_WORK REQUIRED_: Rewrite the rows from the line containing "Given: Click the Undo arrow icon" through the end of the rows, replacing "Undo" with "Redo" and changing nothing else. Leave the pictures out.

= = = = = = =

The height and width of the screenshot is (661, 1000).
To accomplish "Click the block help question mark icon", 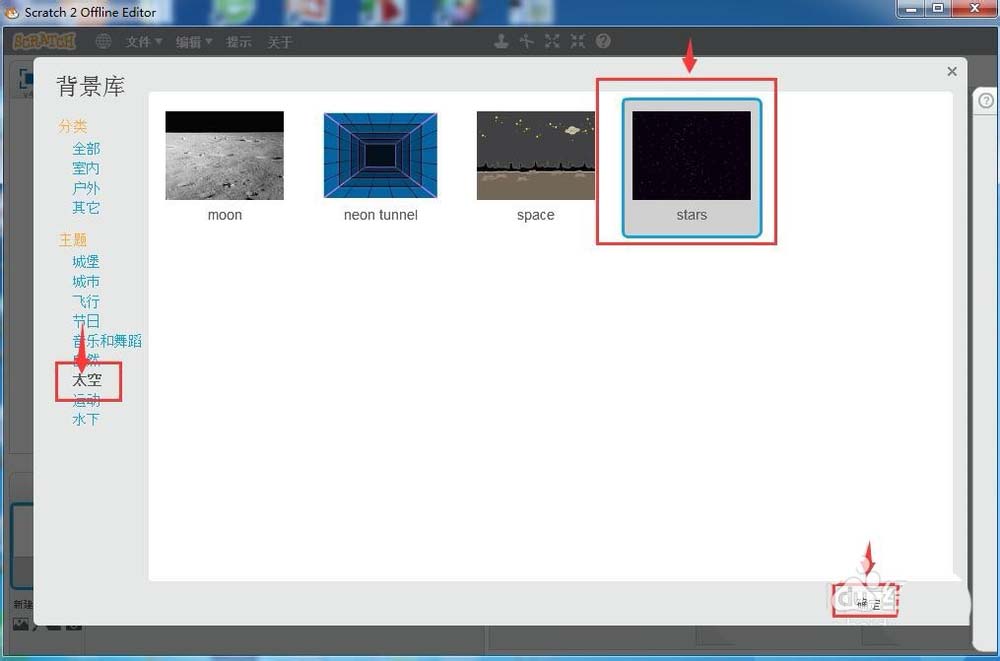I will coord(603,41).
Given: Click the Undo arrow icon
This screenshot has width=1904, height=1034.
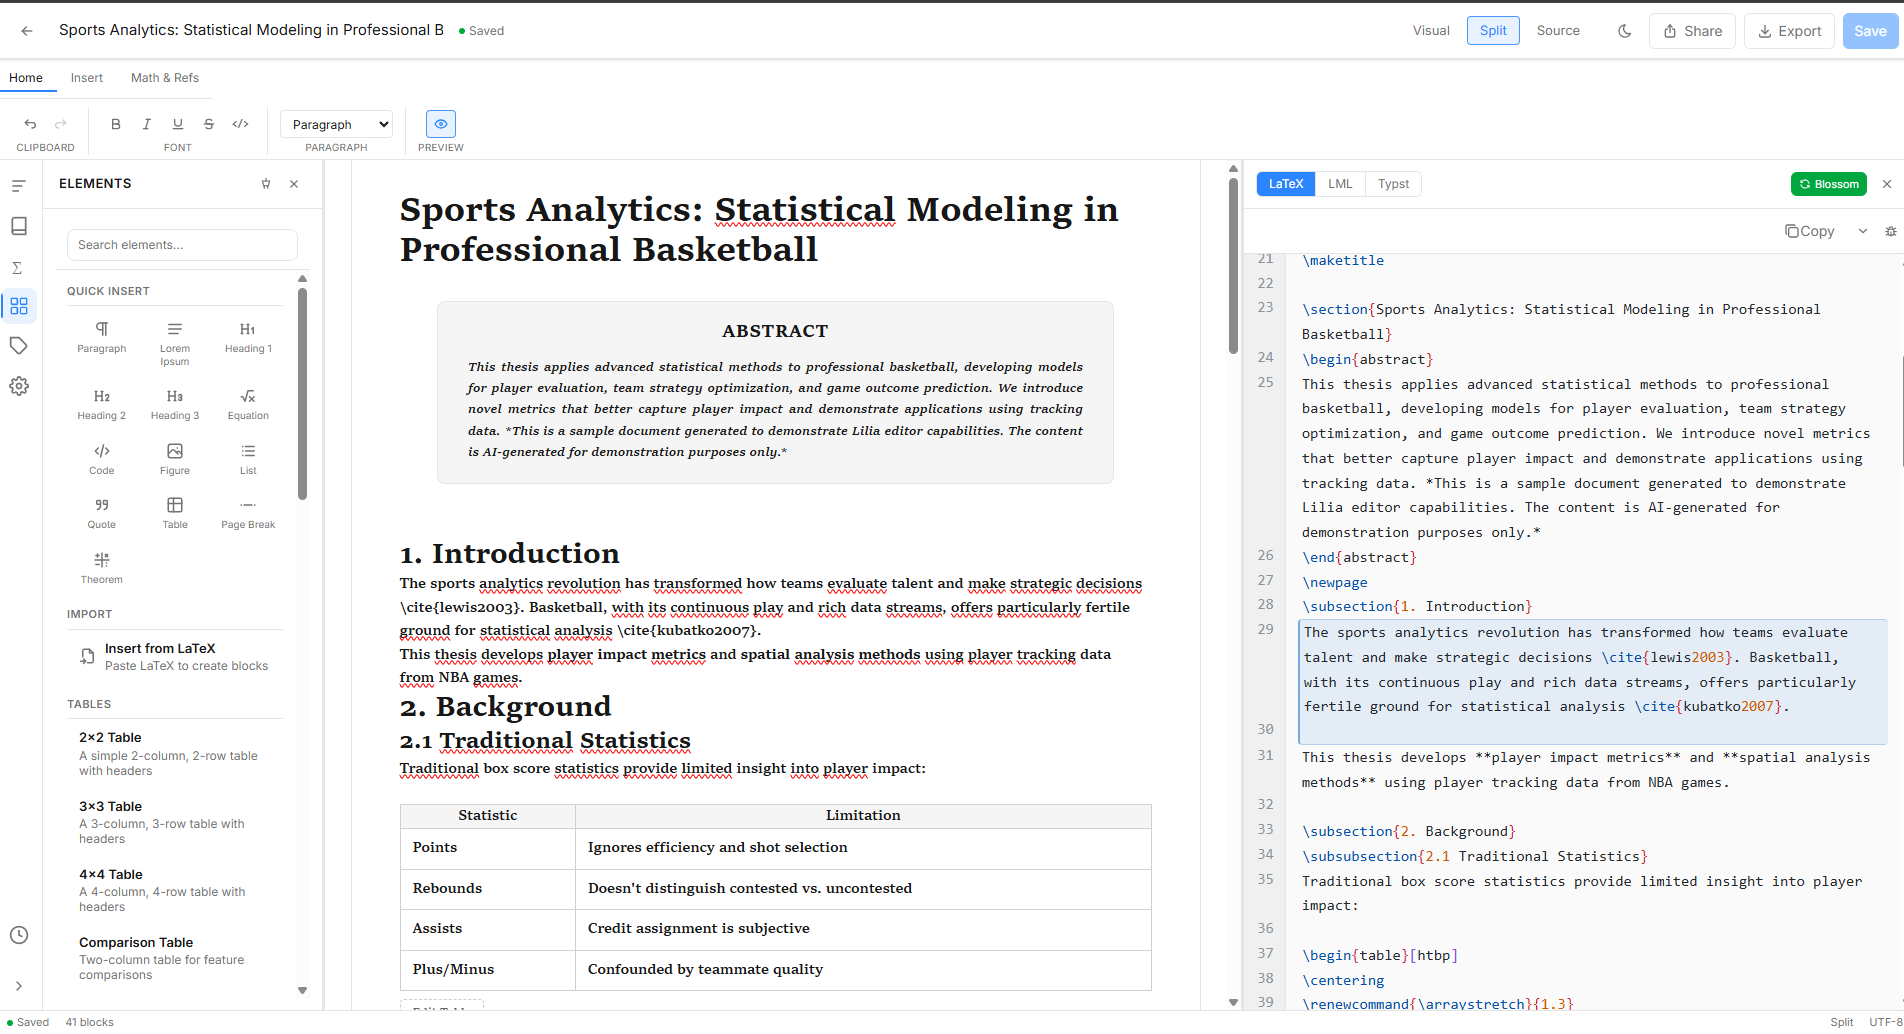Looking at the screenshot, I should click(x=30, y=124).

= = = = = = =

_RESULT_:
Given: Click the Redo arrow icon
This screenshot has width=1904, height=1034.
Looking at the screenshot, I should click(x=30, y=124).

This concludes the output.